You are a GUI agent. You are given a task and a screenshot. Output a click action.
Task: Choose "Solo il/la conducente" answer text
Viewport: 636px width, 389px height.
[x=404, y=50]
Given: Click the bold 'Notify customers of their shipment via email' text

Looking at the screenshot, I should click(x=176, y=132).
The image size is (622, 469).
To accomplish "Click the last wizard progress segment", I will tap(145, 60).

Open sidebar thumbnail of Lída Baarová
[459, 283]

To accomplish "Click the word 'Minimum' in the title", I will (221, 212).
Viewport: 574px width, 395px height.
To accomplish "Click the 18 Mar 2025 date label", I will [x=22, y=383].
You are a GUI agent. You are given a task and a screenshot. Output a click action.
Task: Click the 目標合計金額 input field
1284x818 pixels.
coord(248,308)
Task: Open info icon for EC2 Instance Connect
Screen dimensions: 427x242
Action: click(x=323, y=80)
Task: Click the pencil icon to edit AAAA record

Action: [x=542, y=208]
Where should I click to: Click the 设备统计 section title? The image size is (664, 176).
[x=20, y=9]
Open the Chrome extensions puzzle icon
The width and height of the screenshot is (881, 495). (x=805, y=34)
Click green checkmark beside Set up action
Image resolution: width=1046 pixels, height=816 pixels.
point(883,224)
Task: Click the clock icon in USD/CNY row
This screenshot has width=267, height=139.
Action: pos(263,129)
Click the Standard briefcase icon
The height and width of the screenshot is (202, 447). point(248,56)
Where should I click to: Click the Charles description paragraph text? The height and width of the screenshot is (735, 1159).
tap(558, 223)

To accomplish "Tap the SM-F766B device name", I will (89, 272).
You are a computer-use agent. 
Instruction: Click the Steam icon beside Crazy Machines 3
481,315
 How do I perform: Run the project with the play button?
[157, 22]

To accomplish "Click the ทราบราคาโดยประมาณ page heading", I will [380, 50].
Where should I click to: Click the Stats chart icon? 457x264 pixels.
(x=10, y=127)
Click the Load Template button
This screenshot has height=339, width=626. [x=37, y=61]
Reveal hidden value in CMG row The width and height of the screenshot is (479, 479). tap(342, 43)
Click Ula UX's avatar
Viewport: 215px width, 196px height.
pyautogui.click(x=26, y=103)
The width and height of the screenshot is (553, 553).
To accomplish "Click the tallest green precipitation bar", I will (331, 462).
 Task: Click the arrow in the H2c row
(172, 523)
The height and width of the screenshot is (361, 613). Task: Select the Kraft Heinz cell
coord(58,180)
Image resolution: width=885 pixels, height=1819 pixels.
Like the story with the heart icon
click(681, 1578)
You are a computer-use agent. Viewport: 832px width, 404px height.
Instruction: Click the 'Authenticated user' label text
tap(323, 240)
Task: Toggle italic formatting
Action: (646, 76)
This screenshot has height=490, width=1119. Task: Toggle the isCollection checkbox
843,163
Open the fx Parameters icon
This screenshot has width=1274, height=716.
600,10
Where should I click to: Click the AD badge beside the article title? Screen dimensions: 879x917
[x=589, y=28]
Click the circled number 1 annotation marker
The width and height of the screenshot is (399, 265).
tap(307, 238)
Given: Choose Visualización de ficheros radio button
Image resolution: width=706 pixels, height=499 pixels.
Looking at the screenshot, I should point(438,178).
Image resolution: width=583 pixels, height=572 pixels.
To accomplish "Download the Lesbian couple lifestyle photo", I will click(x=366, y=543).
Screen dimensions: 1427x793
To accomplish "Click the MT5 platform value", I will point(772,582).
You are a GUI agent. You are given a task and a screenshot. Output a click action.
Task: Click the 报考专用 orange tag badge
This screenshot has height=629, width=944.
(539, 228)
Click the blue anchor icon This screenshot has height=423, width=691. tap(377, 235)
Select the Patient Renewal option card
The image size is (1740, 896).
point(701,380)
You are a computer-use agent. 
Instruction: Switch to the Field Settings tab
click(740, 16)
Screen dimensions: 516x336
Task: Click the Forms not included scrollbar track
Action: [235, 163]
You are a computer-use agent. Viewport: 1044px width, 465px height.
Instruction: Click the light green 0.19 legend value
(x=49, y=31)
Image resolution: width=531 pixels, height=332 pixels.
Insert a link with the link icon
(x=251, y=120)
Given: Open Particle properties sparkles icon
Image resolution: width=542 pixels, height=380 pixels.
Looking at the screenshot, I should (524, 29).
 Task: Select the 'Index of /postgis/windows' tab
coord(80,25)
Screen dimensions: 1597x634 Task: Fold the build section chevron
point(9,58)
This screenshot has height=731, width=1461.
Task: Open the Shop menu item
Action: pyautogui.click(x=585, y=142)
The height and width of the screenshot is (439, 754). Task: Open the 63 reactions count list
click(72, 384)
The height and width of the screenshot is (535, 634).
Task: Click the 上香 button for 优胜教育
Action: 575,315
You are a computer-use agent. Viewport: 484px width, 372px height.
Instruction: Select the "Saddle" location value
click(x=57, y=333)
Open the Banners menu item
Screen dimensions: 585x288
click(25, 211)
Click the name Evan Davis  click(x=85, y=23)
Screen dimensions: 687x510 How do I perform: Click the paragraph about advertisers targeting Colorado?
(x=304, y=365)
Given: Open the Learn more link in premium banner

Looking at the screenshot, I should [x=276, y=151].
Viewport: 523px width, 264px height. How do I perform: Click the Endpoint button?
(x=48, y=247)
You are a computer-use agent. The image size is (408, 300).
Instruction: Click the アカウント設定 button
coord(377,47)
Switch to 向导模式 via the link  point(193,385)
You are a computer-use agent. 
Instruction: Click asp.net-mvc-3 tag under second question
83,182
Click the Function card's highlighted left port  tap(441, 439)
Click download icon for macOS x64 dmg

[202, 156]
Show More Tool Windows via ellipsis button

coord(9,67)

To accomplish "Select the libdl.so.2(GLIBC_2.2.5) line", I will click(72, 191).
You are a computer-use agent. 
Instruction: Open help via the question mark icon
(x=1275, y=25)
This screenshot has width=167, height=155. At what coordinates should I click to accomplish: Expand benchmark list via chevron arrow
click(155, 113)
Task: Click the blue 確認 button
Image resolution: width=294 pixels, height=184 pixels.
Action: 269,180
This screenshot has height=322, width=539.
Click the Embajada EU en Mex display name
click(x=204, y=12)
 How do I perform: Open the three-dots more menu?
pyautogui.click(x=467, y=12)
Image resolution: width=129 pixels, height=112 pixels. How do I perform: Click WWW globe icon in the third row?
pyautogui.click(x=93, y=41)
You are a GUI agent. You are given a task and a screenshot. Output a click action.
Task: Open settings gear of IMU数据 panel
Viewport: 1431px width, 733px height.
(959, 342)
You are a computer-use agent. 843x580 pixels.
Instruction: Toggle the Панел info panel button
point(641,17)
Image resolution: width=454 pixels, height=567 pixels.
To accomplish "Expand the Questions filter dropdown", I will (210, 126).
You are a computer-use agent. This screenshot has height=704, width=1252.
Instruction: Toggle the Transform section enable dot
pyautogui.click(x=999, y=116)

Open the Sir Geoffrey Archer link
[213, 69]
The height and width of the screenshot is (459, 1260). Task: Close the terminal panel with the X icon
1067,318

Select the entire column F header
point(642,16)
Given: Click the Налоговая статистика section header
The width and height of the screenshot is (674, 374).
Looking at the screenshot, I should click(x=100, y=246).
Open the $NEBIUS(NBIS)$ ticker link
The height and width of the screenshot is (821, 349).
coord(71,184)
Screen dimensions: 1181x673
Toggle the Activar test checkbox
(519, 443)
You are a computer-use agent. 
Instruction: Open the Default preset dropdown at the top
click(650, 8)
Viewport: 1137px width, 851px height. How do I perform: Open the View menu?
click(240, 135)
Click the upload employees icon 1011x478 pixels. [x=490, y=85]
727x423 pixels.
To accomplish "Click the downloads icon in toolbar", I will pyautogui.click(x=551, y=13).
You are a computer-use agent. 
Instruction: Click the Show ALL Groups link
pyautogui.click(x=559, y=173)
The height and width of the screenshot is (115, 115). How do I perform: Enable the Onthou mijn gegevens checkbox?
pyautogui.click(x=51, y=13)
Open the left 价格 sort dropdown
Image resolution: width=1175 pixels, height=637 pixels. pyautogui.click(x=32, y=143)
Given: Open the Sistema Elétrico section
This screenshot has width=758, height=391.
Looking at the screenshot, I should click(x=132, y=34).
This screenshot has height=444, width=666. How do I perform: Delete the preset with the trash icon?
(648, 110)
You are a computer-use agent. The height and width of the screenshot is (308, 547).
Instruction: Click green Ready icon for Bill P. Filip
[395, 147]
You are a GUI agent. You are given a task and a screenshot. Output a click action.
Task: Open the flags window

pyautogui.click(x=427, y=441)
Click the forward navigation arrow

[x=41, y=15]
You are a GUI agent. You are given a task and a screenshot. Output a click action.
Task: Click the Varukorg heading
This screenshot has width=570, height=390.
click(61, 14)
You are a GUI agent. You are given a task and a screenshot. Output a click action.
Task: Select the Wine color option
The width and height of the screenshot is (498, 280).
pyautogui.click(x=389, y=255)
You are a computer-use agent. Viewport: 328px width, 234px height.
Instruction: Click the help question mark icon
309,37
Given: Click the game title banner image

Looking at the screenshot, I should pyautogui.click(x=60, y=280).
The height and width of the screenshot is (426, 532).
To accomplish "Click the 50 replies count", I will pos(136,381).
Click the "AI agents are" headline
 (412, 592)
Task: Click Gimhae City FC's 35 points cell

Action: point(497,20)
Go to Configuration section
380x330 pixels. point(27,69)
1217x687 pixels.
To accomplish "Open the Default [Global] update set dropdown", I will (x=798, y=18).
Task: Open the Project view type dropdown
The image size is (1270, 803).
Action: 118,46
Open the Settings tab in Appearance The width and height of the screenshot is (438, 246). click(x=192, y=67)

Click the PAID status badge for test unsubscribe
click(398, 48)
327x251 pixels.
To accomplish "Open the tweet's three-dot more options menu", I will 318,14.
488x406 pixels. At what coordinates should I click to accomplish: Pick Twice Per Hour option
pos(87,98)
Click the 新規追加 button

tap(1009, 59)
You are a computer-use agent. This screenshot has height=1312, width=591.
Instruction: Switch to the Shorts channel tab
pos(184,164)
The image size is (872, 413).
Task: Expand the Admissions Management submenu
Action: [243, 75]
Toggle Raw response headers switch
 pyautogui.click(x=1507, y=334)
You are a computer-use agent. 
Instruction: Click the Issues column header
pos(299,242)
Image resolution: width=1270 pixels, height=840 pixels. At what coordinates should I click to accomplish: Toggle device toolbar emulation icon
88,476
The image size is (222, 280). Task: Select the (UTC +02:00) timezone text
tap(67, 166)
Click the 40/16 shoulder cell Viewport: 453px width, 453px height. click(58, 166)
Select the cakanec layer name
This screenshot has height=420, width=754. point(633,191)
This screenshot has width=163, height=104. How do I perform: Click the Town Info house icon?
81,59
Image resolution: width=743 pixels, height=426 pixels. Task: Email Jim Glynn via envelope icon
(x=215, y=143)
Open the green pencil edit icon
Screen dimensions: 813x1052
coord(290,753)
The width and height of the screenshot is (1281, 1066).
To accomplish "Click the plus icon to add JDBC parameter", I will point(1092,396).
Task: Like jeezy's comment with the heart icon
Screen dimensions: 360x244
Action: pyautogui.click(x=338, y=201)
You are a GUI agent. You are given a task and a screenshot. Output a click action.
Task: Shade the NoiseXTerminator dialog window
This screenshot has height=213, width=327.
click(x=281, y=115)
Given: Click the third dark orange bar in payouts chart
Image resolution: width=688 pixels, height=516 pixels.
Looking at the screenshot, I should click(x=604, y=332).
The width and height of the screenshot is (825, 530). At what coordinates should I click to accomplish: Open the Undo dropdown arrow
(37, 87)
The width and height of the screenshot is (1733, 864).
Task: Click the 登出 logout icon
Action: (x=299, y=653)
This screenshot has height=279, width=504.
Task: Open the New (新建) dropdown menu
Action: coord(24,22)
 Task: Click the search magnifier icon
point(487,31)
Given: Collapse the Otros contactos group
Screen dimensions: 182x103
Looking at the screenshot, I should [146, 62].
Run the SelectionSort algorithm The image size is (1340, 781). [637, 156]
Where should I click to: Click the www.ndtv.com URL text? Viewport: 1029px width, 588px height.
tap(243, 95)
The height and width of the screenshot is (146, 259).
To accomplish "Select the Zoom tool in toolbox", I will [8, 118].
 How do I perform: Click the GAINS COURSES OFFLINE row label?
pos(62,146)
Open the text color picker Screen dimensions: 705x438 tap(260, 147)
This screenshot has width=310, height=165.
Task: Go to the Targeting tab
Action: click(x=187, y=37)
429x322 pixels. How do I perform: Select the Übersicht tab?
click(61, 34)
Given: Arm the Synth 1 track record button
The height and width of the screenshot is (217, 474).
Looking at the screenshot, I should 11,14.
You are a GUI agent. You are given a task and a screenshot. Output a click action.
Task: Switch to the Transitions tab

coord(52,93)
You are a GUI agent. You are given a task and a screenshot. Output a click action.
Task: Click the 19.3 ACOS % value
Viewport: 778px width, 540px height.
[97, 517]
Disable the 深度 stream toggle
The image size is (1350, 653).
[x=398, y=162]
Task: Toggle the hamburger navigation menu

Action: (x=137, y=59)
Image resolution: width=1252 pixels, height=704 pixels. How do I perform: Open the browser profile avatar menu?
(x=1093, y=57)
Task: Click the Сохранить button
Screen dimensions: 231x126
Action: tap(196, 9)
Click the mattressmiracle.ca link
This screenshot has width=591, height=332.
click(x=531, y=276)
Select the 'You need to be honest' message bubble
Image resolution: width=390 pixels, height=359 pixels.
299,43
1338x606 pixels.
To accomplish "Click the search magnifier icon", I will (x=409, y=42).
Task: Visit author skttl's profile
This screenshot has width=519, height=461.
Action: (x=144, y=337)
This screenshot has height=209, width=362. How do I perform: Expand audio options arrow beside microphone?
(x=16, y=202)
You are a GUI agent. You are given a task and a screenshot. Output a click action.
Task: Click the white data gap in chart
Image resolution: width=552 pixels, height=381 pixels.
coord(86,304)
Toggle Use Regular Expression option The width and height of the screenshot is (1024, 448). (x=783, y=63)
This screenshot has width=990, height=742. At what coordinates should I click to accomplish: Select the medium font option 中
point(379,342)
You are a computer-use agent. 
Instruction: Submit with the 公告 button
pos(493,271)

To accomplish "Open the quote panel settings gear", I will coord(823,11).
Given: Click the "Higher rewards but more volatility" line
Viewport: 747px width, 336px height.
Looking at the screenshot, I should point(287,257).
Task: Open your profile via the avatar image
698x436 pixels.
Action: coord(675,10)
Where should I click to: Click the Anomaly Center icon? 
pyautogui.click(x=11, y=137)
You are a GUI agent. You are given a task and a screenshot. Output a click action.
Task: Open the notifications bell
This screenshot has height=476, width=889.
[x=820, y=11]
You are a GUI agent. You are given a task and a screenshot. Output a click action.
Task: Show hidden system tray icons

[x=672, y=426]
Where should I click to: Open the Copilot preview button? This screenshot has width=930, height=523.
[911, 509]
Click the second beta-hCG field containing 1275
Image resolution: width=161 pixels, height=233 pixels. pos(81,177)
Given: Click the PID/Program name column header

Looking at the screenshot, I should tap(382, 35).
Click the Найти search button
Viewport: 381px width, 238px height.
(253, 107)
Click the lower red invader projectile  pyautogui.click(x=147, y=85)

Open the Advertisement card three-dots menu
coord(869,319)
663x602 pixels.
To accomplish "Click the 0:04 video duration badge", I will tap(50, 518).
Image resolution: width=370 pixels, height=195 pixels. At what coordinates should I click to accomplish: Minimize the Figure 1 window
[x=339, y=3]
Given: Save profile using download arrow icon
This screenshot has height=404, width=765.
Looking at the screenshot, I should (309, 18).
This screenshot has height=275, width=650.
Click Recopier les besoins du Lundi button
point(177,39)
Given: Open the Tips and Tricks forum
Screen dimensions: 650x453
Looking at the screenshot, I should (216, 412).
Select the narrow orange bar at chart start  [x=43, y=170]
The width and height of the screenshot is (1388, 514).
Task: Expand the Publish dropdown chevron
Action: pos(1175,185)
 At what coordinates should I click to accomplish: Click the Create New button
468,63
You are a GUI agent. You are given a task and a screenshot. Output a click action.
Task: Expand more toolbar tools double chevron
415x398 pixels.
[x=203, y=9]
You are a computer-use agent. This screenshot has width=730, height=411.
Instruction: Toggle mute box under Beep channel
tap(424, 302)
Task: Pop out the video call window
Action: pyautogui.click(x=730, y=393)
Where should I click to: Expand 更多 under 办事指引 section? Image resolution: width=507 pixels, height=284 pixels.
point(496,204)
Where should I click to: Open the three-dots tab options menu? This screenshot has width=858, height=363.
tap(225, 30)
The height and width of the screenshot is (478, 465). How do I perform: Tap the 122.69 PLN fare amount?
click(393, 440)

+---+

TASK BRIEF. Look back at the data above. Transcribe exactly the lines starting at the line that contains "Instruction: Click the light" and ending at the line that contains "Given: Open Particle properties sparkles icon".

TASK RESULT.
Instruction: Click the light green 0.19 legend value
(x=49, y=31)
Image resolution: width=531 pixels, height=332 pixels.
Insert a link with the link icon
(x=251, y=120)
Given: Open Particle properties sparkles icon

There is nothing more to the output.